The first is about alcohol. Frankly, too many of us drink above safe levels. It’s easier to imagine binge drinking as drunk young people in nightclubs who end up being admitted to A&E. That is a problem; but so is regular drinking above safe limits (1-2 units a day for women and 2-3 units a day for men). It is this level of drinking that is also affecting our health, our weight and effective functioning. It is generally thought that around a million people every year are treated by the NHS following alcohol-related admissions. I and many others in the NHS will be taking part in 'Dry January'. Why not sign up your organisation? The evidence says that a period of abstinence can result in reducing consumption in the remainder of the year, which has to be good.

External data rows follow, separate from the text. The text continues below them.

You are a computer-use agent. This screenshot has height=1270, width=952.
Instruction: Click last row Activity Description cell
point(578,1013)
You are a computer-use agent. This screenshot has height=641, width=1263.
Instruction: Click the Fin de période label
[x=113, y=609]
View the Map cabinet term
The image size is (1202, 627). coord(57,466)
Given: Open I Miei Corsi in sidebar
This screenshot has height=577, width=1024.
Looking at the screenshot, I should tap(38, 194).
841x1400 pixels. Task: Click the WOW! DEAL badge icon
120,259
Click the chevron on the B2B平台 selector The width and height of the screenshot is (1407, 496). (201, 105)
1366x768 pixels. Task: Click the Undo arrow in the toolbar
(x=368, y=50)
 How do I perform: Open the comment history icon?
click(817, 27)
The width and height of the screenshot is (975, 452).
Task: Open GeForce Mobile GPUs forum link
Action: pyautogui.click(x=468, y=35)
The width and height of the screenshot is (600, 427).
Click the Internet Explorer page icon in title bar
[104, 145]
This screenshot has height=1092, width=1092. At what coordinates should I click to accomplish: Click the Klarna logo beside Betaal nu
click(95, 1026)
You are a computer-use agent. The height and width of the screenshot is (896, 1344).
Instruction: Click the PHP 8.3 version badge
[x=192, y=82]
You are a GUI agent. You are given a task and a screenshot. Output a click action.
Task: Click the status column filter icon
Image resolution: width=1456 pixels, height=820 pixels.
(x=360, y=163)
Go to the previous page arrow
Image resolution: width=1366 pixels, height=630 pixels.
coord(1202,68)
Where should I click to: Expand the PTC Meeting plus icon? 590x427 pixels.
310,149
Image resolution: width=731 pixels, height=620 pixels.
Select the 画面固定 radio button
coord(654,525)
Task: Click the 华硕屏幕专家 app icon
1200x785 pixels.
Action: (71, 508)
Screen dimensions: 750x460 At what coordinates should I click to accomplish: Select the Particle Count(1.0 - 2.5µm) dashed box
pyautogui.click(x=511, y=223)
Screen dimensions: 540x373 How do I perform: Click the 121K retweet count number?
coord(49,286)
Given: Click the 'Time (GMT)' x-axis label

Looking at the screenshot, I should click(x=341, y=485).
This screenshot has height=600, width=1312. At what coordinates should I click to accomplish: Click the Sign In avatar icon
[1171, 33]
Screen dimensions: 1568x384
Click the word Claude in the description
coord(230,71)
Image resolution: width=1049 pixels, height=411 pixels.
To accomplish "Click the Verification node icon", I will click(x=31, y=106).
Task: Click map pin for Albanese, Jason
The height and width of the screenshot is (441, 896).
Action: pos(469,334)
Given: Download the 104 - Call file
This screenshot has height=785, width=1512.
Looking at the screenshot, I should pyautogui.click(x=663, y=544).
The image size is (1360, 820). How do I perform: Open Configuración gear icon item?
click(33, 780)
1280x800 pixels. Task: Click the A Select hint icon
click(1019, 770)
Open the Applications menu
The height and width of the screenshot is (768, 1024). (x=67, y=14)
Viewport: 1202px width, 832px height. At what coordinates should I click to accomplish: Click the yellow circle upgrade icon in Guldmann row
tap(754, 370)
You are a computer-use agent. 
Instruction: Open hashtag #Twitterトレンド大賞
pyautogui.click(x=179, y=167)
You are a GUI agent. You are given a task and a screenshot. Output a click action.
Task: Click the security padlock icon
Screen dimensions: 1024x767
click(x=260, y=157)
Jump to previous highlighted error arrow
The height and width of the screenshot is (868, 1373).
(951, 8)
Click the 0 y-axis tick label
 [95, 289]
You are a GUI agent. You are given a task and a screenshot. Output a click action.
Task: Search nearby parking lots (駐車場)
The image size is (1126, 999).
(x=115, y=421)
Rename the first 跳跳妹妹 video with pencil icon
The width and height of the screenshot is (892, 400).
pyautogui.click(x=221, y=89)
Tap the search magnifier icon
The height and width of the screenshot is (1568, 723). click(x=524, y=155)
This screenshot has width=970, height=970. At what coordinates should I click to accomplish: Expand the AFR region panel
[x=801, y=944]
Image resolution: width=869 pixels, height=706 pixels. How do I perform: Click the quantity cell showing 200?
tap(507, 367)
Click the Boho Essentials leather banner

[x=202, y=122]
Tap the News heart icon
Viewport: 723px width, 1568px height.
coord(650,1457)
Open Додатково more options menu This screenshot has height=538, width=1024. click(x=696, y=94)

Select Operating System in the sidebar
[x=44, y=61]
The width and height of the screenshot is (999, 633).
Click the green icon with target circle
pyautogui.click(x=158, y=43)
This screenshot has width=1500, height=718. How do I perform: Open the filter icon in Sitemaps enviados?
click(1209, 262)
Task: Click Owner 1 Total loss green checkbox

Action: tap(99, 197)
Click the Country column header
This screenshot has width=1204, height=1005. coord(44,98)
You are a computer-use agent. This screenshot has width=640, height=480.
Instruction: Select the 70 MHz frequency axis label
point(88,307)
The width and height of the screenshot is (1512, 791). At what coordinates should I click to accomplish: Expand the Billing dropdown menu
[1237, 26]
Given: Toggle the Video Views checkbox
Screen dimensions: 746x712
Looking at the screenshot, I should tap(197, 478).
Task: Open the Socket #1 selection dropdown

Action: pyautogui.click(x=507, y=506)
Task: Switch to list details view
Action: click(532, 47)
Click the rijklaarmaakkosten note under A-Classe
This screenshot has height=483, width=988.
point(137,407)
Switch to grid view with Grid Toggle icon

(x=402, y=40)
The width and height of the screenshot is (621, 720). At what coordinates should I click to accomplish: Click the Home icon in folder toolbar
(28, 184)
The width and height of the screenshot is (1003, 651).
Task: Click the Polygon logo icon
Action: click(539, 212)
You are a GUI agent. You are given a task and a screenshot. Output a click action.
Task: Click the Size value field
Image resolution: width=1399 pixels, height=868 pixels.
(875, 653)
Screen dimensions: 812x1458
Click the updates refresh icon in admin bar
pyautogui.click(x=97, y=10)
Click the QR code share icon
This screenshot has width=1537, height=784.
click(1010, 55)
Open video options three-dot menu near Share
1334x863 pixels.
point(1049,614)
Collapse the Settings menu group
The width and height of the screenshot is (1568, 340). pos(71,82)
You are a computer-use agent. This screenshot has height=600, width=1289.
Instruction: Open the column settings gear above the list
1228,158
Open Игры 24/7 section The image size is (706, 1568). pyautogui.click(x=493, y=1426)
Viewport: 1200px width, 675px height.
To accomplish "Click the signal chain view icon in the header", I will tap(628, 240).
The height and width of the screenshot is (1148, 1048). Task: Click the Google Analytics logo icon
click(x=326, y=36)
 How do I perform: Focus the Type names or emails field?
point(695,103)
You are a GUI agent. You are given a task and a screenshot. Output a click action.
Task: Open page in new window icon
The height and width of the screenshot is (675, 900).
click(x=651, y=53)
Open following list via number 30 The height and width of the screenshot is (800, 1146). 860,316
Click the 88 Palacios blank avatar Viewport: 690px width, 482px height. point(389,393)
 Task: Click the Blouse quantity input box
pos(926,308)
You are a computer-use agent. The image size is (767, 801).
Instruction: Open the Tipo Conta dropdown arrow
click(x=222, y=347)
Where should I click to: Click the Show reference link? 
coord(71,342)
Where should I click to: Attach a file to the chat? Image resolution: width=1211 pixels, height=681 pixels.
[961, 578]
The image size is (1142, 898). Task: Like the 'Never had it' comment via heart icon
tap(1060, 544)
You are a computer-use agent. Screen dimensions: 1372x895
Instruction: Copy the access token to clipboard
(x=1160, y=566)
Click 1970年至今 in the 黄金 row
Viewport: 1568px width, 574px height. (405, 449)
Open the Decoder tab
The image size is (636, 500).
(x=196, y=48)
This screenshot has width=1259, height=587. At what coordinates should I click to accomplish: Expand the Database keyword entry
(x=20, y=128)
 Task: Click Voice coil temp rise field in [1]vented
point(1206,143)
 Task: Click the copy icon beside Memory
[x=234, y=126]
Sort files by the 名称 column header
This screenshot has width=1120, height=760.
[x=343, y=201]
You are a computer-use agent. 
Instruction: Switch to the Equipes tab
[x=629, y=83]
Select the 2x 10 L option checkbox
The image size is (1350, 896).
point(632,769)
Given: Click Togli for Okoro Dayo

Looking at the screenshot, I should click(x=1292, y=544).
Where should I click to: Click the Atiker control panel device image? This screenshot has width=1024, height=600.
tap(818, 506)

The second is domestic violence. In the NHS, 77% of the workforce are women. One-in-four women (and one-in-six men) are affected by domestic violence. It’s abhorrent. It leads to stress, lower productivity and increased sickness, and far worse. It is a societal issue but we kid ourselves if we don’t think this is anything to do with the workplace. There are some easy, cost-free interventions for employers; visit The Corporate Alliance Against Domestic Violence website at www.caadv.org.uk. More importantly, start the conversation today, it will surprise you. Each year one woman a week dies because of domestic violence. We can help reduce that, which has to be worth starting the conversation, doesn’t it? A real case of HR saving lives.
And finally, mental health. We know that one-in-four of the population will be affected by mental health conditions, i.e. one-in-four of our employees. Even if they are not directly affected, many could be supporting family and friends. It’s not easy and there is still way too much stigma. There’s a lack of understanding about the impact and how to support employees. Some employers are really getting to grips with this using mindful employer initiatives, mental health first aiders, and just by giving permission and space to talk about mental health issues. Check out the Time to Change website at www.time-to-change.org.uk to see how you could start those conversations.
It can be complex to open up discussions about obesity but it will be the brave and courageous employers that understand health and wellbeing is more than access to gyms and health clubs. They will be determined enough to open up conversations about our relationship with alcohol, the impact of domestic violence and the mental health of our staff. Employees don’t leave these at the door when they clock on and we should not pretend that they do.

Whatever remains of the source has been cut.